Je kunt niet helemaal voorkómen dat je ziekteverwekkers binnenkrijgt. Maar je kunt dit risico wel kleiner maken. Goed schoonmaken helpt hierbij. Bij het schoonmaken haal je ziekteverwekkers weg. De kans dat je ze op je handen krijgt of inademt, wordt daardoor kleiner.
Hoe moet ik schoonmaken?
Maak eerst droog schoon en daarna nat. Droog schoonmaken is stofzuigen en afstoffen. Nat schoonmaken is dweilen of afnemen met een vochtige doek. Denk bij het schoonmaken aan het volgende:
- Werk van hoog naar laag: eerst bovenop kasten, dan tafels en vensterbanken en als laatste de vloer. Zo valt stof en vuil niet op een plek die al schoon is.

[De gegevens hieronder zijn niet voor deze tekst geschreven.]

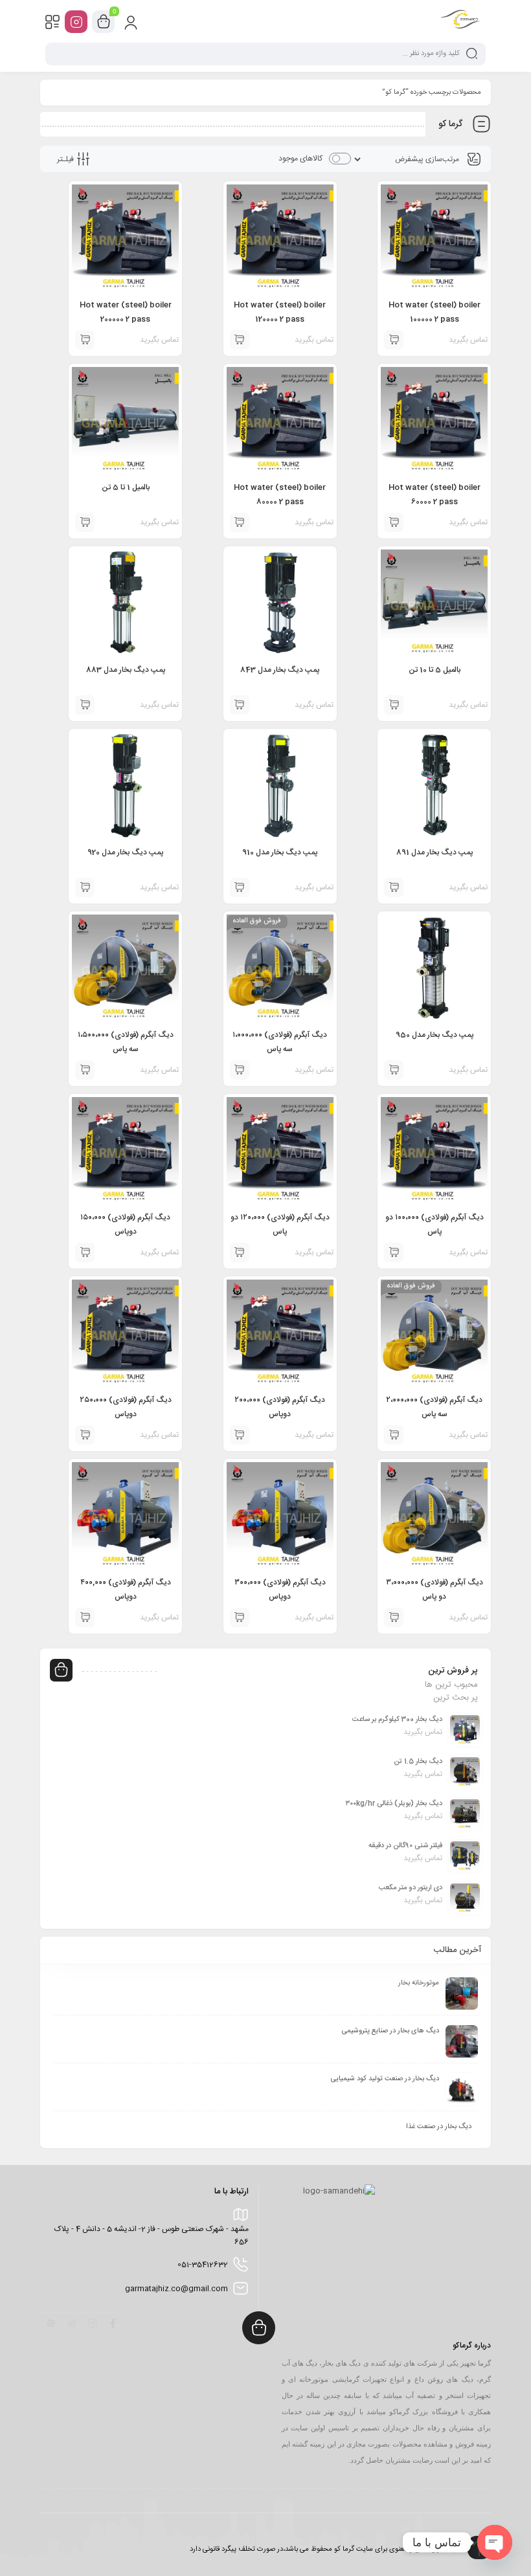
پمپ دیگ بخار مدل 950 (434, 1034)
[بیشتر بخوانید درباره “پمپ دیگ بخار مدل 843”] (239, 705)
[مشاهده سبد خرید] (103, 22)
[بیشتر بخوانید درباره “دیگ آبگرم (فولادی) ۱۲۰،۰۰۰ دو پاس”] (239, 1252)
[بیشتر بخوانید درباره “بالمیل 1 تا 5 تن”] (85, 522)
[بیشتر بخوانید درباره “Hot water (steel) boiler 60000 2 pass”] (393, 522)
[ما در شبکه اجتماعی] (76, 21)
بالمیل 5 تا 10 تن (434, 669)
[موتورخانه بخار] (462, 1993)
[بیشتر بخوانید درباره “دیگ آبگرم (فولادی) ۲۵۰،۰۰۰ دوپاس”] (85, 1435)
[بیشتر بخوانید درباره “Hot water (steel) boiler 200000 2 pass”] (85, 340)
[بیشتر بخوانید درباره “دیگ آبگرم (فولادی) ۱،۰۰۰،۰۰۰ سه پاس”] (239, 1070)
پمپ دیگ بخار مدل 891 (434, 852)
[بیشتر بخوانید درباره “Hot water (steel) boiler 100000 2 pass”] (393, 340)
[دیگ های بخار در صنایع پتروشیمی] (462, 2041)
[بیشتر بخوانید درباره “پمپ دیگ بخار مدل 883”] (85, 705)
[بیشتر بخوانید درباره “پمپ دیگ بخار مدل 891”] (393, 887)
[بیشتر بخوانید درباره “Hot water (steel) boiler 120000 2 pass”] (239, 340)
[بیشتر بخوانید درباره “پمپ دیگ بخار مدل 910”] (239, 887)
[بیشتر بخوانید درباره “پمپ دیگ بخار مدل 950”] (393, 1070)
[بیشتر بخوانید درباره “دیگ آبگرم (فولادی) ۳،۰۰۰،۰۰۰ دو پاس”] (393, 1617)
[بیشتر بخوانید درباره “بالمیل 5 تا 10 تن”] (393, 705)
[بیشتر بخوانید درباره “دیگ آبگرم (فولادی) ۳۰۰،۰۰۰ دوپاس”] (239, 1617)
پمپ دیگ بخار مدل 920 (125, 852)
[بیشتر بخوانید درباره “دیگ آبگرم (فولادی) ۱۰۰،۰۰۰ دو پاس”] (393, 1252)
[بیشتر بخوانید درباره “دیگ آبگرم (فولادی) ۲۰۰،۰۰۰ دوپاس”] (239, 1435)
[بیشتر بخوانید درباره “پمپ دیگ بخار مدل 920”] (85, 887)
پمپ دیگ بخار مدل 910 (279, 852)
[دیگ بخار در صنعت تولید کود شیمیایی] (462, 2089)
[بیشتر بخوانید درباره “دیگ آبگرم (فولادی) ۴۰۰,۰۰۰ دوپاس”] (85, 1617)
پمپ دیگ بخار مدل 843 (279, 669)
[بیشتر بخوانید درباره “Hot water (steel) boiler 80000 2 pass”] (239, 522)
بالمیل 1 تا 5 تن (126, 487)
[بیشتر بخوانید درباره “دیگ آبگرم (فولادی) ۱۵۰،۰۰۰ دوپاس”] (85, 1252)
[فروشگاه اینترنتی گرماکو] (460, 21)
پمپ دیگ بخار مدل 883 (125, 669)
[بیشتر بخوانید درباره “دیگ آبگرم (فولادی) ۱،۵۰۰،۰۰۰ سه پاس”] (85, 1070)
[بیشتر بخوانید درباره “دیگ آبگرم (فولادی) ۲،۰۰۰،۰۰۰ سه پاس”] (393, 1435)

- Werk van schoon naar vies. Begin op de minst vuile plaatsen. Zo worden de spullen waarmee je schoonmaakt minder snel vies.
Maak na het schoonmaken de schoonmaakspullen goed schoon. Haal stof van de stofzuigermond, spoel emmers om en gooi doekjes en dweilen weg of was ze op 60 °C. Laat ze daarna goed drogen. Volg bij schoonmaakmiddelen en -spullen de gebruiksaanwijzing op het etiket.
Hoe vaak moet ik schoonmaken?
Het is lastig te zeggen hoe vaak schoongemaakt moet worden om de kans op ziekte zo klein mogelijk te houden. Er zijn wel enkele tips die de kans op ziekte verkleinen:
- Maak het keukenblad en spullen waarmee eten is bereid dagelijks schoon.
- Maak plekken waar ziekteverwekkers vaker aanwezig zijn en sneller worden verspreid, regelmatig schoon. Voorbeelden zijn de wc en dingen die mensen vaak aanraken. Denk aan deurklinken, lichtknoppen, trapleuningen en kranen. Het rooster van de afzuigkap, de gordijnen of de ruimte bovenop kasten zijn voorbeelden van plekken waar minder snel ziekteverwekkers worden verspreid. Deze plekken moet je wel af en toe schoonmaken, maar niet elke schoonmaakbeurt.
- Maak vaker schoon als er iemand in huis ziek is. Dit is vooral belangrijk als de zieke persoon een besmettelijke ziekte heeft, zoals griep of buikgriep.